As previously blogged, Oklahoma outpaces Texas in terms of executions per capita; Delaware runs a very close third. As Tully pointed out, Texas does not have the Ninth Circuit, which delays executions until the end of time. As California is home to 36 million people, its presence (or absence) in any data set will skew the results. Only Pennslyvania, Connecticut, and Colorado have lower execution rates; California’s execution rate is roughly 1/13th of the national average.
The Boston Globe reported that Judge Arthur Alacron, of the Ninth Circuit, has called for an overhaul of California’s death penalty system. The state is notoriously slow to execute its prisoners:
The average wait for execution in the state is 17.2 years, twice the national figure. And the backlog is likely to grow, considering the trend: Thirty people have been on death row for more than 25 years, 119 for more than 20 years and 408 for more than a decade…. A legal challenge to the constitutionality of execution by lethal injection has put California executions on hold for the last 18 months…. California’s death row, with 667 inmates, is the nation’s largest. While 50 condemned prisoners have died of old age, suicide, or prison violence in the last three decades, only 13 have been executed since capital punishment was reinstated in 1978.
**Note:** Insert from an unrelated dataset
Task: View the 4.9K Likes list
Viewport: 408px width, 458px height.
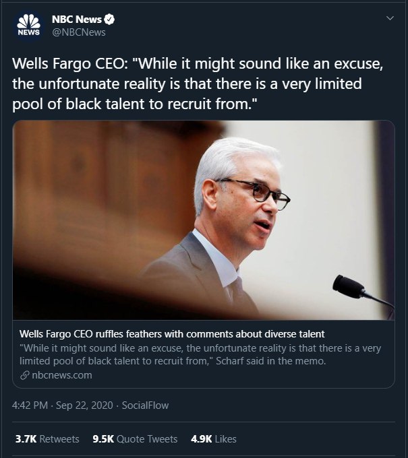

Roughly four times as many people die in prison as are executed by the State. While some people may prefer a de facto life in prison system instead of a capital punishment system, the cost differential is enormous: roughly a half-million dollars extra for the trial phase; $100,000 for appeals; and, generally, about $6.5 million per execution. (Arguably, the death penalty saves money: those who are in prison without parole would need maximum-security cells, lifetime health care, and, interestingly, are less likely to plead guilty, as there is no benefit to avoiding a death penalty which cannot be imposed.) Nevertheless, California has the worst of both worlds: the trial and appellate expense of a death penalty system and the lifetime prison costs of a non-death penalty system.
Death penalty stats will be adjusted for time, lack of California, and other factors soon. Neil, be happy!